**WHAT IS EXPECTED**.
Repeat the records below exactly from the line containing "At what coordinates" to the line containing "Where should I", taking in both of those lines. Drop the pictures.

**MATERIALS PROVIDED**.
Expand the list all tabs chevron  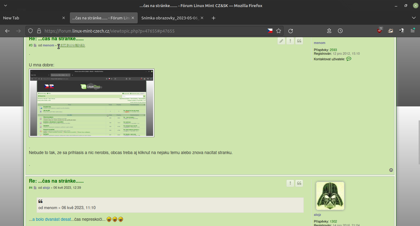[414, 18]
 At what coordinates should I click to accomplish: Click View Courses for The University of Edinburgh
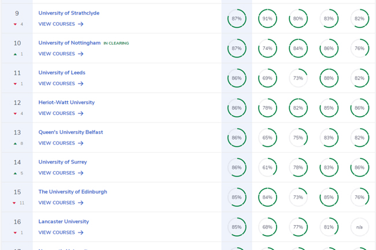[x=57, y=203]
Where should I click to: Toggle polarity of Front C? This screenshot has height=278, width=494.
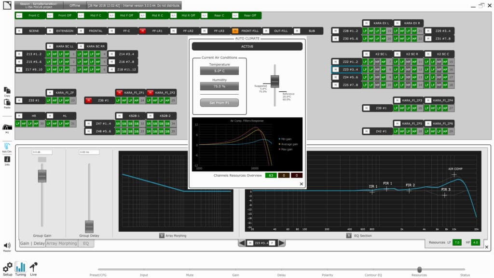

--

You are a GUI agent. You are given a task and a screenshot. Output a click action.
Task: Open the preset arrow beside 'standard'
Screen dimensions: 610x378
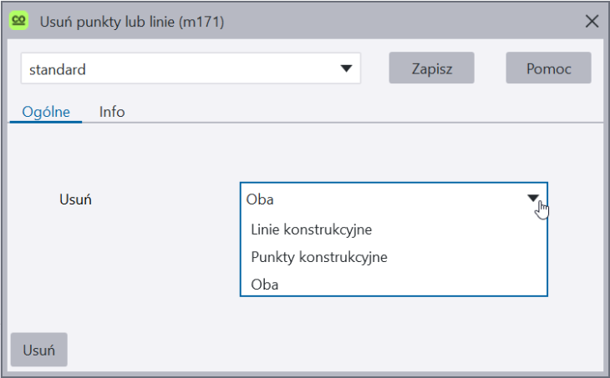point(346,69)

**ANSWER BOX**.
 At what coordinates should I click to accomplish: Click View Courses for The University of Edinburgh
[x=57, y=203]
Where should I click to: Toggle polarity of Front C? This screenshot has height=278, width=494.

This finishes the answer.